Will Small Fish Save the Oceans? Globally Renowned Chefs to Begin Serving Sardines, Anchovies, and Other ‘Perfect Proteins’

Will Small Fish Save the Oceans? Globally Renowned Chefs to Begin Serving Sardines, Anchovies, and Other ‘Perfect...

“We are not using so much wonderful food,” said chef Gastón Acurio of Astrid y Gastón. “I am thrilled to have my good friends signing on in the effort to wake others up to the joy of eating these tasty and nutritious little fish.”

On Tuesday, March 17, during Oceana’s “Save the Oceans: Feed the World” campaign launch at the Basque Culinary Center in San Sebastian, 20 of the world’s most influential and talented chefs committed to honoring World Oceans Day, June 8, 2015. These chefs will serve small fishes — anchovies, sardines, mackerel, and herrings, to name a few — to raise the profile of these energy-efficient “perfect proteins.” 

Participating chefs include Grant Achatz (Alinea), Daniel Humm (Eleven Madison Park), Alex Atala (D.O.M), Ferran Adrià (elBulli Foundation), René Redzepi (Noma), and several others.

According to Oceana, “these species are known as ‘forage’ fish because they play a crucial role in food webs in some of the most productive marine ecosystems in the world. They are the main prey and pathway for energy transfer from creatures with very low trophic levels — plankton — to those with higher trophic levels — predatory fish, birds, and mammals.”

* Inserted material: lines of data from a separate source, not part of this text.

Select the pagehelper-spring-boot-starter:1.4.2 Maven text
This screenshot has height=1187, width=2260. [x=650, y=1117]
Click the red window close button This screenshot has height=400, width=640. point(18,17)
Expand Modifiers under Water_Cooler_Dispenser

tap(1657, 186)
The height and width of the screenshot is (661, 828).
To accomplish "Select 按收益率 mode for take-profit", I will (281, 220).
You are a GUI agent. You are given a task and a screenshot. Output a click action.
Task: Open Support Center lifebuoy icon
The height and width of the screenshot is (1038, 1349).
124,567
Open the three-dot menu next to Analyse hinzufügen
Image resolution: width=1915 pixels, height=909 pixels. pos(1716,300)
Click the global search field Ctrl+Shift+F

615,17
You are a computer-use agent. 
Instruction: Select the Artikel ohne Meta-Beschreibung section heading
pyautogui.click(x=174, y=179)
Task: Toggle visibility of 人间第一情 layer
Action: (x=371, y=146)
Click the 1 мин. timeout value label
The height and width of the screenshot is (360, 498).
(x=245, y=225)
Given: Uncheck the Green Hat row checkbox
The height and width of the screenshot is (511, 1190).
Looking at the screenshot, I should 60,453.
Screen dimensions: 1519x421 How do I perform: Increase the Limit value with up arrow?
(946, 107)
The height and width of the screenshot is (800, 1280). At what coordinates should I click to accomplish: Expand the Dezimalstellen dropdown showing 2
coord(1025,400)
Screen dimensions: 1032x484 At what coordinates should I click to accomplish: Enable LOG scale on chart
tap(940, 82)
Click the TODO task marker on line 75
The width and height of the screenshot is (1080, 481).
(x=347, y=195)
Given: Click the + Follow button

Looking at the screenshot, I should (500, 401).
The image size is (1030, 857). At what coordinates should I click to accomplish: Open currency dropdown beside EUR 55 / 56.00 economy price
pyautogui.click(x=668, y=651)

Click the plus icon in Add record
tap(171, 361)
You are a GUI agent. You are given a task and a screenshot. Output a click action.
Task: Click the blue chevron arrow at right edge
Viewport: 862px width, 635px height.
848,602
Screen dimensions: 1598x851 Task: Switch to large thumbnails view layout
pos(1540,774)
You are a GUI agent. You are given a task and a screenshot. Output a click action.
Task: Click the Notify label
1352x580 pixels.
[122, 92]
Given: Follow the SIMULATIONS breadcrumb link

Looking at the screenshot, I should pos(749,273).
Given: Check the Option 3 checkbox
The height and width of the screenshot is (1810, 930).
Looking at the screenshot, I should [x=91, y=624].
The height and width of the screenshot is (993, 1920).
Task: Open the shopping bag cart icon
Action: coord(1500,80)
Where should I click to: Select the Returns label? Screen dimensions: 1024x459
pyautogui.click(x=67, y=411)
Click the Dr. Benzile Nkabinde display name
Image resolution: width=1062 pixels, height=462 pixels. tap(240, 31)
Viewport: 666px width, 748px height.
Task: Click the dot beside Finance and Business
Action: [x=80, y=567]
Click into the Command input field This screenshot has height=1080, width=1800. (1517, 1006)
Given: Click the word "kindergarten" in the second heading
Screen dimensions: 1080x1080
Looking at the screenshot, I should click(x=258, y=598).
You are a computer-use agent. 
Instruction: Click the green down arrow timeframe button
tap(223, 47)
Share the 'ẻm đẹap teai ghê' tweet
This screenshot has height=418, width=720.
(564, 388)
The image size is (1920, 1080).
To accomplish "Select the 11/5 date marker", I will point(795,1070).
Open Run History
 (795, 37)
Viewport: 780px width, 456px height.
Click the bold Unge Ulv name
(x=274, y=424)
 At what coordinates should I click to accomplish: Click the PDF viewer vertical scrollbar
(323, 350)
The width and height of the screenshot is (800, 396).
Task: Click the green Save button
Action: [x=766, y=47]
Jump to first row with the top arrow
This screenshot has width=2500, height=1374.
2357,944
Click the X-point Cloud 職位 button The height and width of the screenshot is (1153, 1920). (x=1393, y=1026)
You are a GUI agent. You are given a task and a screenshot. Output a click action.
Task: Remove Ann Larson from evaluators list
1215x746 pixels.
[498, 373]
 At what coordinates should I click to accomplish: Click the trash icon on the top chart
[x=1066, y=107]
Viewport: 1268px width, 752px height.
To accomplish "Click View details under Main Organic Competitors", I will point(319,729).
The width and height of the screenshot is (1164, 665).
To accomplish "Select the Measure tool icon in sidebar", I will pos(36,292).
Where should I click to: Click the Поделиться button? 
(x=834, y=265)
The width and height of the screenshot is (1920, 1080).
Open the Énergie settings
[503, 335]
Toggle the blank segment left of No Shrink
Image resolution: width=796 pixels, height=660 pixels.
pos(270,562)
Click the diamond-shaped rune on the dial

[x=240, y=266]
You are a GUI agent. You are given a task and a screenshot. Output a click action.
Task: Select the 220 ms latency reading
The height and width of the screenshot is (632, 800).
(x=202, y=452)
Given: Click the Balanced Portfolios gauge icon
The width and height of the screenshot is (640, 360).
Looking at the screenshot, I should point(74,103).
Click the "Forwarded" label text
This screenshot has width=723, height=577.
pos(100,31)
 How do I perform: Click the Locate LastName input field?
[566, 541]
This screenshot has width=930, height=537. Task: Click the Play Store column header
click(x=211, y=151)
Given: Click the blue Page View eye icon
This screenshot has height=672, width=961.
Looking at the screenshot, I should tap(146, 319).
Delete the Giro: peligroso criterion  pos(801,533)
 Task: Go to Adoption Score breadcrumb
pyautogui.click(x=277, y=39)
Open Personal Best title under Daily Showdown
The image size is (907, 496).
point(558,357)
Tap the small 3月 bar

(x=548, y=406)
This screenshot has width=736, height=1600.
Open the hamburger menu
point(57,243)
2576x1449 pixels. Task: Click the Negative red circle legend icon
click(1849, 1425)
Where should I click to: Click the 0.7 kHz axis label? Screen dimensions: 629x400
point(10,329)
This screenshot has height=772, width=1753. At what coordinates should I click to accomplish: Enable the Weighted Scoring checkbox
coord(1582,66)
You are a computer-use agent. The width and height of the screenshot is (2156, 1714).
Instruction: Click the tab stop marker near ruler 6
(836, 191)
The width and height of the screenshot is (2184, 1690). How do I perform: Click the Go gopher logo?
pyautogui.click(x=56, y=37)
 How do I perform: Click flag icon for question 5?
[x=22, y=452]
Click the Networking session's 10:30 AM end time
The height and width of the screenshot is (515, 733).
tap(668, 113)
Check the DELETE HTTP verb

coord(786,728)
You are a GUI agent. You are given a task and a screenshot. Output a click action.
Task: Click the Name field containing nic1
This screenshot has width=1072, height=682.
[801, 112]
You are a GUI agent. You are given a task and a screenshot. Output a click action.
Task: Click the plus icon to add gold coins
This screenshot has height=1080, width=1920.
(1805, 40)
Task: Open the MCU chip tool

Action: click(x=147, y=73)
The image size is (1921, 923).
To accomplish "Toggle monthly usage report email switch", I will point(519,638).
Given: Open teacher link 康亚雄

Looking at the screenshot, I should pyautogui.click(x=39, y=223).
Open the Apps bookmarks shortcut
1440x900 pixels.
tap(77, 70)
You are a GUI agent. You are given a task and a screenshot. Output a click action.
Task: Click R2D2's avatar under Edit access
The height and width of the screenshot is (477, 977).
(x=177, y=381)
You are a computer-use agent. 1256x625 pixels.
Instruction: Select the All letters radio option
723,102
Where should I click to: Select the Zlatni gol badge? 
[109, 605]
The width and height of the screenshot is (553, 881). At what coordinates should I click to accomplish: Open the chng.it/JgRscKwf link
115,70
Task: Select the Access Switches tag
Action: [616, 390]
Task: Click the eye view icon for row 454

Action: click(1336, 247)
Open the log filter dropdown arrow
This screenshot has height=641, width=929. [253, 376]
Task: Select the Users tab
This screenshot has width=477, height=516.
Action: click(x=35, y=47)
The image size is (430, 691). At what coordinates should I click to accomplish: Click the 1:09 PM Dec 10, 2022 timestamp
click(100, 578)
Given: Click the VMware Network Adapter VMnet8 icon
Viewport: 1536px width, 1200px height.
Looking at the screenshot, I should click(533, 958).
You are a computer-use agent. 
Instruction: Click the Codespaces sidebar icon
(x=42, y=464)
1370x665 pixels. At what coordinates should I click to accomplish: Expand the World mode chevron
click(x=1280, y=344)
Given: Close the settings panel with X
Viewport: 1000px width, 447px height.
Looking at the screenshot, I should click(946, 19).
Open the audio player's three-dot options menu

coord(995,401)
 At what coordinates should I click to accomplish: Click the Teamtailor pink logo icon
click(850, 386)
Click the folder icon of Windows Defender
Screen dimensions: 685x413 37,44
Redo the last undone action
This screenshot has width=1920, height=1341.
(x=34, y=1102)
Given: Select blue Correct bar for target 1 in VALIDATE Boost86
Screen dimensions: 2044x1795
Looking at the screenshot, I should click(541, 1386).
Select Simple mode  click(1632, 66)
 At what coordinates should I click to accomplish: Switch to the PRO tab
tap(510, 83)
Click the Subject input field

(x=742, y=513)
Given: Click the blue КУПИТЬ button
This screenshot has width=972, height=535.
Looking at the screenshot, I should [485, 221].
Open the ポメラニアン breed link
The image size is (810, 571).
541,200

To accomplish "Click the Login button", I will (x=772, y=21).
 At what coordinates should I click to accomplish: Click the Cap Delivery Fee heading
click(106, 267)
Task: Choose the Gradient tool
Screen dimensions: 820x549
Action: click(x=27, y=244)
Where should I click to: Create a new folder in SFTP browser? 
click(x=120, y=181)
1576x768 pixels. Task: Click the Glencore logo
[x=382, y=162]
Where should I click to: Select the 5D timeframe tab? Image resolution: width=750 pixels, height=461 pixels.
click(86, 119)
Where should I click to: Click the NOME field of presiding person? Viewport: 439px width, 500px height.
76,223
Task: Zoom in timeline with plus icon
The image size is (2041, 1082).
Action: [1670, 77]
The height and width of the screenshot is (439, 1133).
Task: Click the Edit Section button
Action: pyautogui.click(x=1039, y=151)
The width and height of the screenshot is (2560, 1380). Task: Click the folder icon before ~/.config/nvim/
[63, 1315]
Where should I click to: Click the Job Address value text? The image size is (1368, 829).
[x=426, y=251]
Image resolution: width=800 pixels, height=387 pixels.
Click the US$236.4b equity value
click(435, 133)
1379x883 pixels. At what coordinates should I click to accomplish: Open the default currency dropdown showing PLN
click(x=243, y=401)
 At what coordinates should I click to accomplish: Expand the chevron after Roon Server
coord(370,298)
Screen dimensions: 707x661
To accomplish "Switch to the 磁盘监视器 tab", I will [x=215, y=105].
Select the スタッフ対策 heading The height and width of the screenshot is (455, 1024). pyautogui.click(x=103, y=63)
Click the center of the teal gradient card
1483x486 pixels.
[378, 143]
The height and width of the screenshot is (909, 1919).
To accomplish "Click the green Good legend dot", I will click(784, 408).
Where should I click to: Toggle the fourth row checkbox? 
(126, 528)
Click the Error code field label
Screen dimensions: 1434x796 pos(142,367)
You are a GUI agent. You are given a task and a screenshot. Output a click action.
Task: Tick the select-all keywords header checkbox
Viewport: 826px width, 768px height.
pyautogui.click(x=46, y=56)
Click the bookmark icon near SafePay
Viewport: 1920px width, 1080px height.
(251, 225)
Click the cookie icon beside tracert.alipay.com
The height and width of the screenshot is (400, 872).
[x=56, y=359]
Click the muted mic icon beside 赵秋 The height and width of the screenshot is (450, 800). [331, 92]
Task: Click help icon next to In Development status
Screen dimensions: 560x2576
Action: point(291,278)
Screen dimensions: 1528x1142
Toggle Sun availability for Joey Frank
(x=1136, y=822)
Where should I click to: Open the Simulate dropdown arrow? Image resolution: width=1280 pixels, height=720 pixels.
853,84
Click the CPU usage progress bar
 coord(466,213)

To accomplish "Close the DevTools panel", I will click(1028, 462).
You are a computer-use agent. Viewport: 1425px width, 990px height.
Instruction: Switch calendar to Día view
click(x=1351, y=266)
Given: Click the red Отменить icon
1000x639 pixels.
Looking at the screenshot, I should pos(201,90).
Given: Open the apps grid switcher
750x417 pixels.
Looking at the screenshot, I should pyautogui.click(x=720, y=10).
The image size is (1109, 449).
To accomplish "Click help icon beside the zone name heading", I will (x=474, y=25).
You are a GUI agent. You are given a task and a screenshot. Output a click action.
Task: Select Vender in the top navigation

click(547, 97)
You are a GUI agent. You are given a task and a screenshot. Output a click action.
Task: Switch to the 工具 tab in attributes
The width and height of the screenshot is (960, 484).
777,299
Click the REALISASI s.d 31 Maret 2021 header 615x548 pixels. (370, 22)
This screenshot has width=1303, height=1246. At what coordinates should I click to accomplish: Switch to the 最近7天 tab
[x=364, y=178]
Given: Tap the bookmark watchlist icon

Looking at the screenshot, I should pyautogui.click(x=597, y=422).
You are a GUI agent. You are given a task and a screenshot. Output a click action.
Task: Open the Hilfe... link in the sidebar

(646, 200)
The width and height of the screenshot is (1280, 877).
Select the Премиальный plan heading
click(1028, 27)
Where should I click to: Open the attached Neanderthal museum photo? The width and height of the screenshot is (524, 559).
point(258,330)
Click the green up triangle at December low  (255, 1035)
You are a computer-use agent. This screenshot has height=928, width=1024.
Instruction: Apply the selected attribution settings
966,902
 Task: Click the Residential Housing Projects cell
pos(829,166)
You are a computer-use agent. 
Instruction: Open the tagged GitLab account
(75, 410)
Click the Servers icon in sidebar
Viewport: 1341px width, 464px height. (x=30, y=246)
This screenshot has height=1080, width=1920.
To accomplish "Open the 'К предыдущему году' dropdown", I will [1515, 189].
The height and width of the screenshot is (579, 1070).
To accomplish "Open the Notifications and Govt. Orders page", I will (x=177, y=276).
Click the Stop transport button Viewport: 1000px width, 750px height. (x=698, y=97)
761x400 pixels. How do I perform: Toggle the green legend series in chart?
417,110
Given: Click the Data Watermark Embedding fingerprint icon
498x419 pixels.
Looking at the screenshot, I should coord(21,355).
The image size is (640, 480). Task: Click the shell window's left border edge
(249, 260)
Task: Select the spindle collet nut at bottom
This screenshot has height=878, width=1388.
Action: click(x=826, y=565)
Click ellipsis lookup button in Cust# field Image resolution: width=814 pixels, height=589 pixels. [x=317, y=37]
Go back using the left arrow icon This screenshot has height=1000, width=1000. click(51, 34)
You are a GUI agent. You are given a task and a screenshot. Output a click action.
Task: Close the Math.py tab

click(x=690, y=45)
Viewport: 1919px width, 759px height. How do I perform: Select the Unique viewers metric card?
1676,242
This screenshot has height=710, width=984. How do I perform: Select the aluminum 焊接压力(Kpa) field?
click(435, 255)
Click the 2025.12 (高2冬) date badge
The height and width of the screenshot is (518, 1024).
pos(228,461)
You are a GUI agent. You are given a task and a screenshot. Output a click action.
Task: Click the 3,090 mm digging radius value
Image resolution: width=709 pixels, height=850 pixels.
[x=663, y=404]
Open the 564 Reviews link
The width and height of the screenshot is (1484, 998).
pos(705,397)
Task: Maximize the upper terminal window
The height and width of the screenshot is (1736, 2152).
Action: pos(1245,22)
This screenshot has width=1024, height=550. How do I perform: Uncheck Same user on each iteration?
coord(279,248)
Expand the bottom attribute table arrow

Used primarily in fisheries as fish meal for larger fish like salmon, and for chickens, pigs, and other livestock, these small fish account for 37 percent of all marine fish caught worldwide, according to the United Nations Food and Agriculture Organization (FAO).

“Small fish like anchovies are generally the best fish for you,” said Patricia Majluf, Oceana’s vice president for Peru and a leading expert on small fisheries. “They have very high levels of nutrients like omegas, vitamin A, zinc, and calcium and are low in toxins — like mercury — that are present in other longer lived, larger fish.”

What’s more, “We can feed tens of millions more people if we simply eat anchovies and other forage fish directly,” said Oceana CEO Andy Sharpless.


“More forage fish — along with scientific management of the world’s fisheries — will enable us to ultimately feed more people from the oceans and to be less reliant on getting our animal protein from livestock in the future.”